For a medicine to be successful when it’s swallowed, it must dissolve in the stomach’s acidic environment and traverse the cell membrane in the gut. In 1997, Christopher A. Lipinski and colleagues working at the pharmaceutical giant Pfizer published guidelines on how to make compounds that can do just that by striking a balance between solubility and permeability (Adv. Drug Delivery Rev., DOI: 10.1016/S0169-409X(96)00423-1). Since its publication, the paper introducing Lipinski’s rule of 5 has been cited more than 24,000 times, according to Google Scholar, and has been republished twice. It has become both dogmatic and divisive.
The rules in retrospect
Hartung and colleagues recently published a perspective about the rule of 5 called “Rules Were Made to Be Broken” (Nat. Rev. Chem. 2023, DOI: 10.1038/s41570-022-00451-0). To write it, he collected input from chemists on Twitter. “I would say there are 10 times more people out there who believe that the rule of 5 does not help drug discovery chemists than the number of people who think that this is a good thing,” he says. “Most are concerned that it limits the creativity of chemists.”

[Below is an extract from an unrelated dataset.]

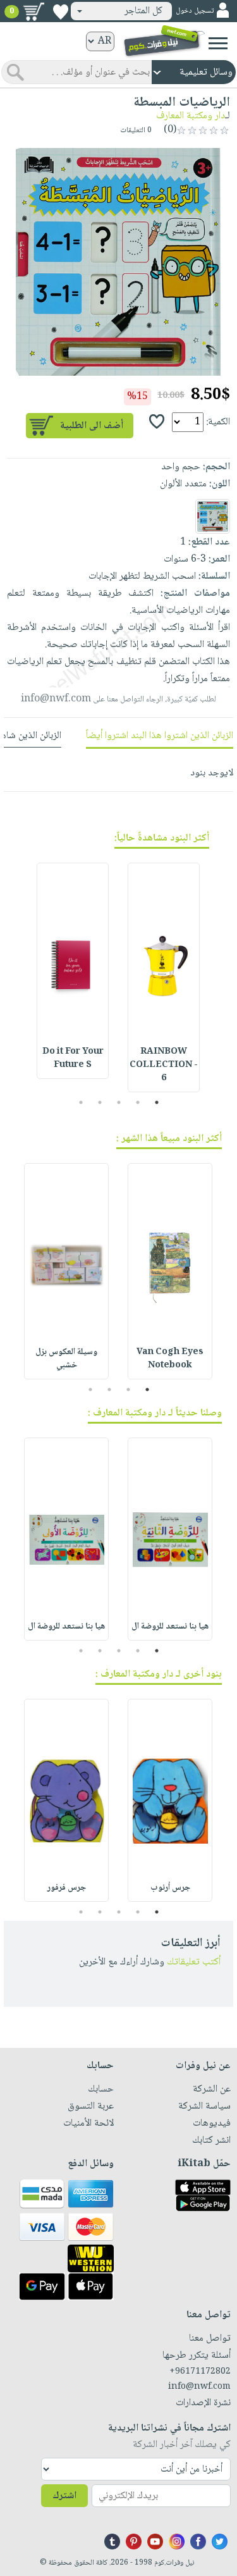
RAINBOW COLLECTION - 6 (164, 1065)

But there are those who don’t think we should disregard the rules entirely. Mary Mader, vice president of molecular innovation at Indiana Biosciences Research Institute, says most chemists think of the rule of 5 as guardrails rather than rules. Designing an orally bioavailable drug is complicated, she says.
“To try to reduce it to only a handful of properties is pretty simplistic, and yet it still is useful,” she says. “The sweet spot for any chemical series will differ by the scaffold you’re working on. And yet there is a generally true phenomenon that if you want the properties of solubility, absorption, and metabolic stability, you’re often still working in that space” defined by the rule of 5.